Şu halde kibir elbisesini bedeninden çıkar. Bir şey belleyip öğrenme hususunda aşağılık bir elbiseye bürün.
پس لباس کبر بیرون کن ز تن ** ملبس ذل پوش در آموختن
Bilgi sahibi olmanın yolu sözledir. Sanat bellemenin yolu işle.
علم آموزی طریقش قولی است ** حرفت آموزی طریقش فعلی است
Yokluk istiyorsan o, konuşup görüşmeyle kaimdir. Bu hususta ne dilin işe yarar ne elin.
فقر خواهی آن به صحبت قایمست ** نه زبانت کار میآید نه دست
Can yokluk bilgisini bir candan beller. Bu bilgi ne defterden bellenir, ne dilden!
دانش آن را ستاند جان ز جان ** نه ز راه دفتر و نه از زبان
O rumuz, yolcunun gönlünde varsa, ben de remizler bilirim derse yolcu, henüz remizleri bilmiyor demektir. 1065
در دل سالک اگر هست آن رموز ** رمزدانی نیست سالک را هنوز
Yolcunun gönlü açılır,nurlanırsa o vakit Tanrı, “senin göğsünü açmadık mı? Seni ferahlandırmadık mı?” buyurur.
تا دلش را شرح آن سازد ضیا ** پس الم نشرح بفرماید خدا
Senin içini açtık göğsünü ferahlattık.
که درون سینه شرحت دادهایم ** شرح اندر سینهات بنهادهایم
Sense hala onu dışarıdan istemektesin. Süt sağılan yer, sensin de sen, başkalarının süt sağmasını bekliyorsun.
تو هنوز از خارج آن را طالبی ** محلبی از دیگران چون حالبی
Sende kıyısı bucağı olmayan bir süt kaynağı var. Sen neden tulumda süt arasın?
چشمهی شیرست در تو بیکنار ** تو چرا میشیر جویی از تغار
A su çeken, denize bir deliğin, bir yolun var senin. utan kuyudan su çekmeye!1070
منفذی داری به بحر ای آبگیر ** ننگ دار از آب جستن از غدیر
“Elem neşrah” ayetinde bildirildiği gibi senin göğsün şerh edilmedi mi ki? Öyleyse neden sıkılır, neden yine şerh istersin ki?
که الم نشرح نه شرحت هست باز ** چون شدی تو شرحجو و کدیهساز
İçinde gönlünün ferahlanmasına, şerh edilmesine bak ki “Onlar, kendilerinde olan Tanrı delillerini görmezler” ayetindeki kınamaya uğramayasın.

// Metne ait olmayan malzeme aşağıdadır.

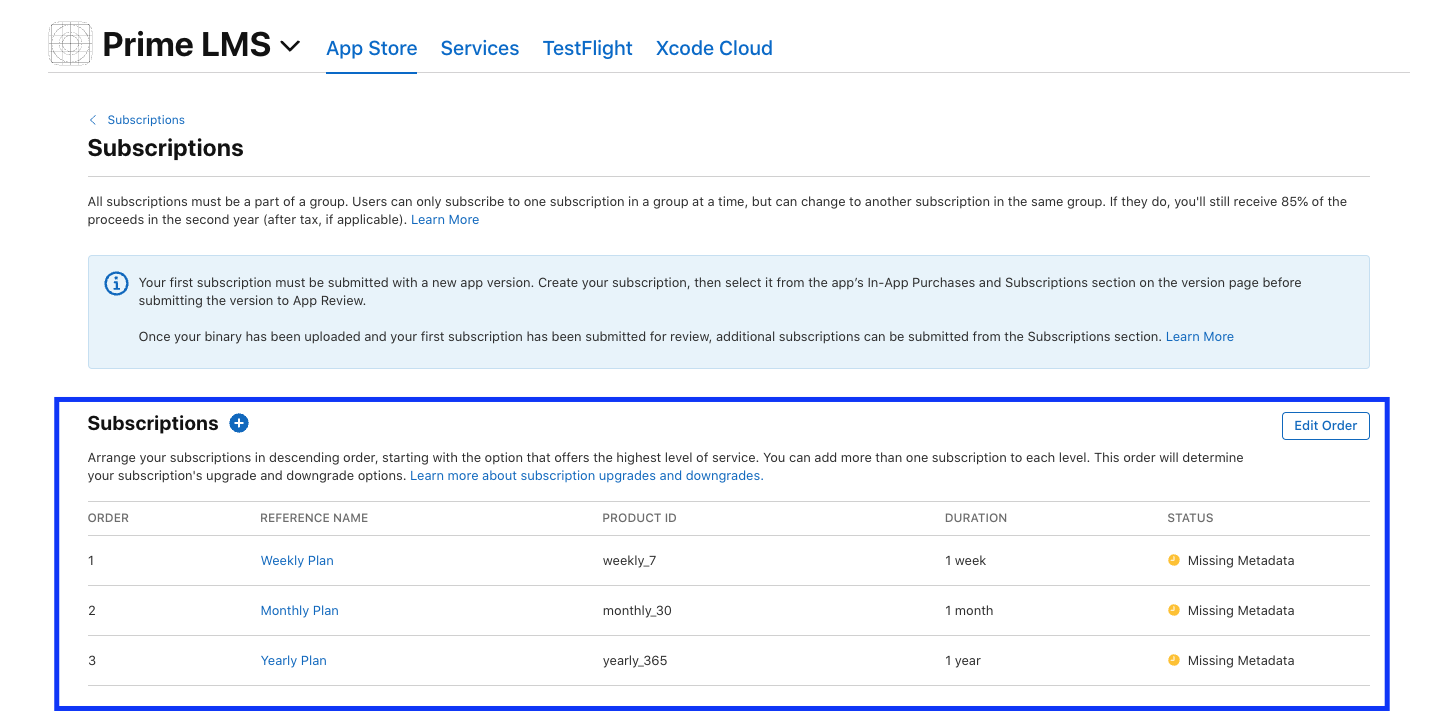Viewport: 1447px width, 726px height.
Task: Click the Prime LMS app icon
Action: point(70,45)
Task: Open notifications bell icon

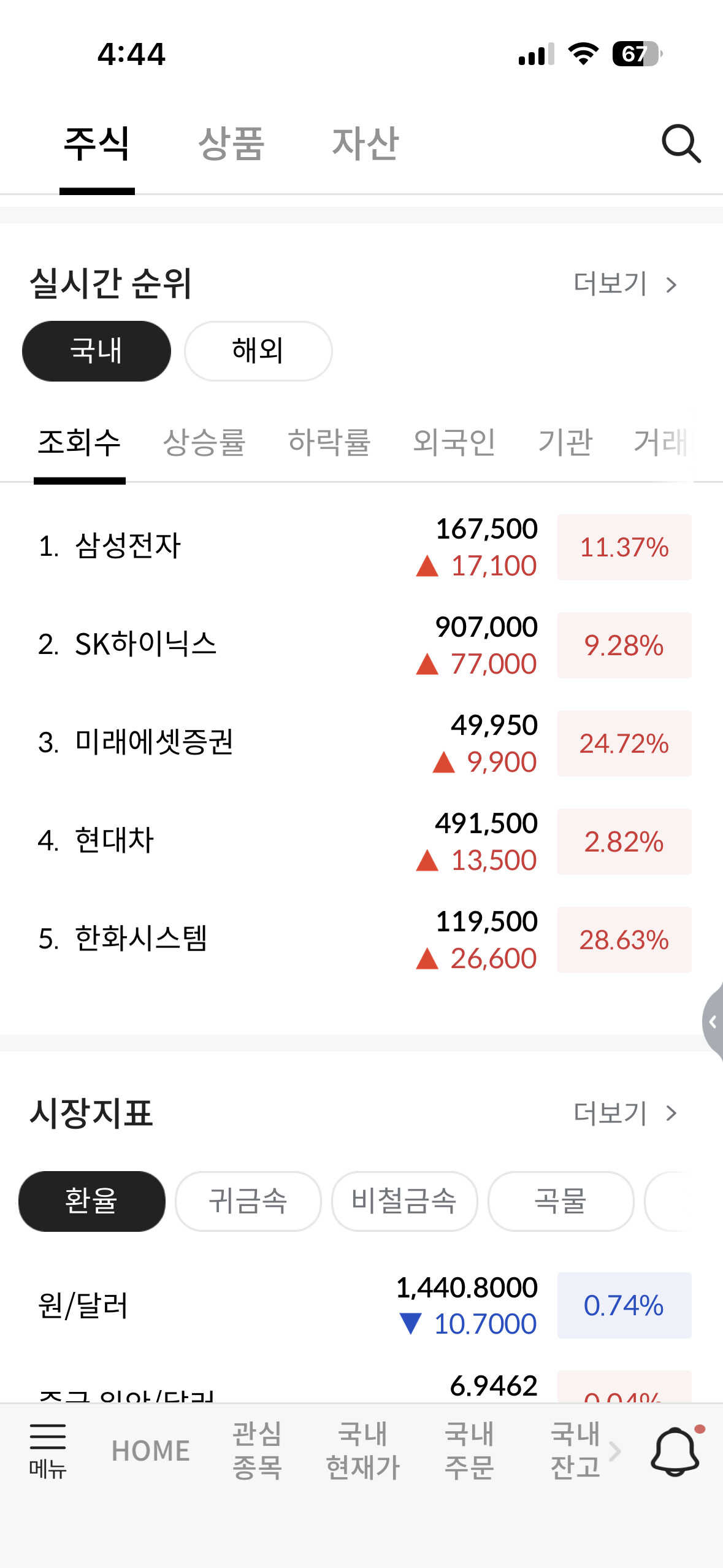Action: 676,1450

در نگر در شرح دل در اندرون ** تا نیاید طعنهی لا تبصرون
”O sizinle beraberdir” ayetinin tefsiri
تفسیر و هو معکم
Başının üstünde bir sepet dolusu ekmek var da sen hala şuraya buraya koşup duruyor, ekmek istiyorsun.
یک سپد پر نان ترا بیفرق سر ** تو همی خواهی لب نان در به در
Şaşkın mısın ne? Kendi başına dolan. Neden her kapıyı dövüp durursun? Yürü, gönül kapısını döv!
در سر خود پیچ هل خیرهسری ** رو در دل زن چرا بر هر دری
Dizine kadar dereye girmişsimde kendinden gafilsin, şundan bundan su isteyip durursun. 1075
تا بزانویی میان آبجو ** غافل از خود زین و آن تو آب جو
Önünde de sana yardım edecek su var, ardında da. Fakat kaynaklara ulaşman için önünde de set var, ardında da.
پیش آب و پس هم آب با مدد ** چشمها را پیش سد و خلف سد
Ata binmişsin, at oyluğunun altında, fakat süvari at arıyor. Bu nedir? dense at, fakat nerede? Diyor.
اسپ زیر ران و فارس اسپجو ** چیست این گفت اسپ لیکن اسپ کو
Hey gidi hey! Bu altındaki at nedir? dedin mi evet diyor, at ama o atı kim gördü acaba?
هی نه اسپست این به زیر تو پدید ** گفت آری لیک خود اسپی که دید
Suyun sarhoşu su da gözünün önünde. Kendisi su içinde, fakat akar sudan haberi bile yok.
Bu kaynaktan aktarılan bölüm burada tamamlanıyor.